在药品生产中,清洁后残留保存在设备表面,在下一个生产循环中,如果这些残留不再停留在设备表面,则会分布在原料药和辅料的混合物中。
最差情况是这些残留100%地被带入下一产品的第一个批次。
Chemical production/processing 化学生产/加工
In chemical production a 100 % carry-over of residue from the equipment surface to the next product to be manufactured is very unlikely based on the way the process is run and on technical considerations. The residue remaining on the equipment surface can, during the next production cycle, be carried over into the reaction mixture consisting of solvent and raw materials. In most cases, however, any residue in solution will be eliminated from the process together with the solvent, and insoluble residue by physical separation processes (e.g. filtration), so likely carry over into the end-product will be low.
在化学生产中,考虑到工艺运行的方式,以及技术问题,残留物被100%地从设备表面带入下一产品中的情形不太可能发生。
残留在设备里的东西,在下一生产循环中,会被带入溶剂和原料所组成的混合反应液中。
在大多数情况下,所有溶液中的残留都会与溶剂一起被从工艺中去除,不溶性残留会被物理分离工艺(例如过滤)减少,因此,可能被带到最终产品中的残留会很低。
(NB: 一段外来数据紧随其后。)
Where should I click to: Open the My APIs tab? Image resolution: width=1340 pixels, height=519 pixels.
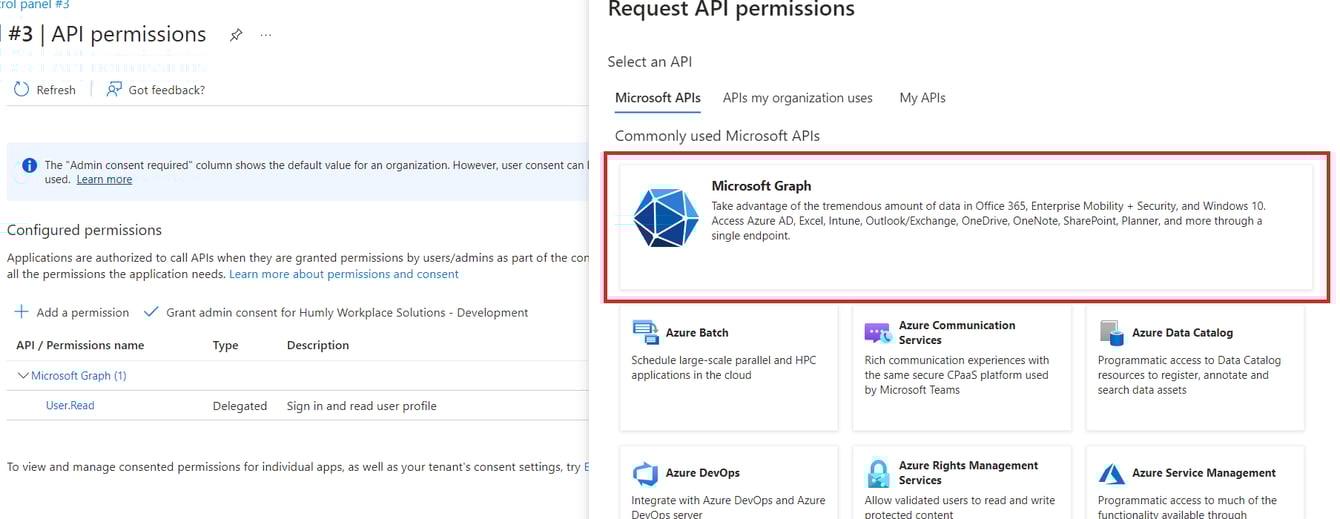coord(922,98)
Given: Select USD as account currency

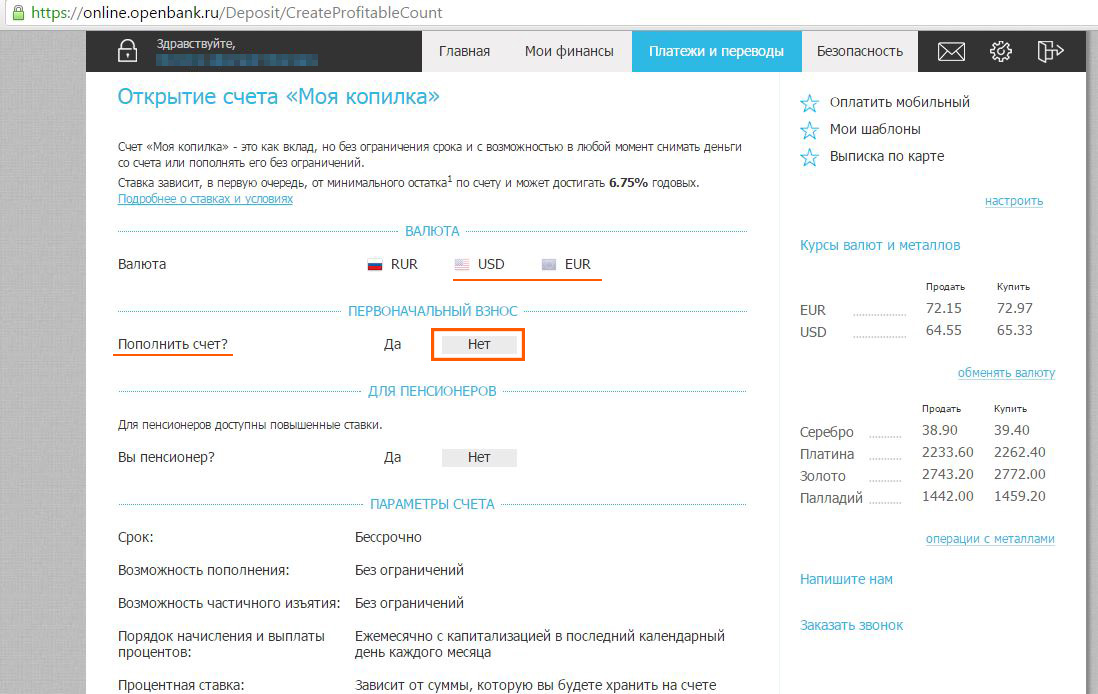Looking at the screenshot, I should (479, 265).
The final step in a multi-step chemical synthesis is selective purification of the API (e.g. by crystallization), during which contaminants are removed from the process and/or insoluble residues are removed by physical separation). From the original reaction mixture of educt, agent and solvent there remains only a fraction of the original mass as API at the end of the chemical process.
在多步化学合成的最后一步,一般是原料药选择性精制(例如,通过结晶方式)。
在精制过程中,污染物被从工艺中去除,不溶性残留被物理分离所去除。
在经过这些化学工艺后,原来那些由离析物、试剂和溶剂所组成的混合反应液只剩下一些原来物质的片断,在最后成为原料药。
【译者:第一句有一个半括号,原文如此】
It is also to be noted that, during subsequent pharmaceutical production, the API is further diluted through the excipients that are added.
还要注意的一点是,在后续的药品生产过程中,原料药通过加入辅料被进一步稀释了。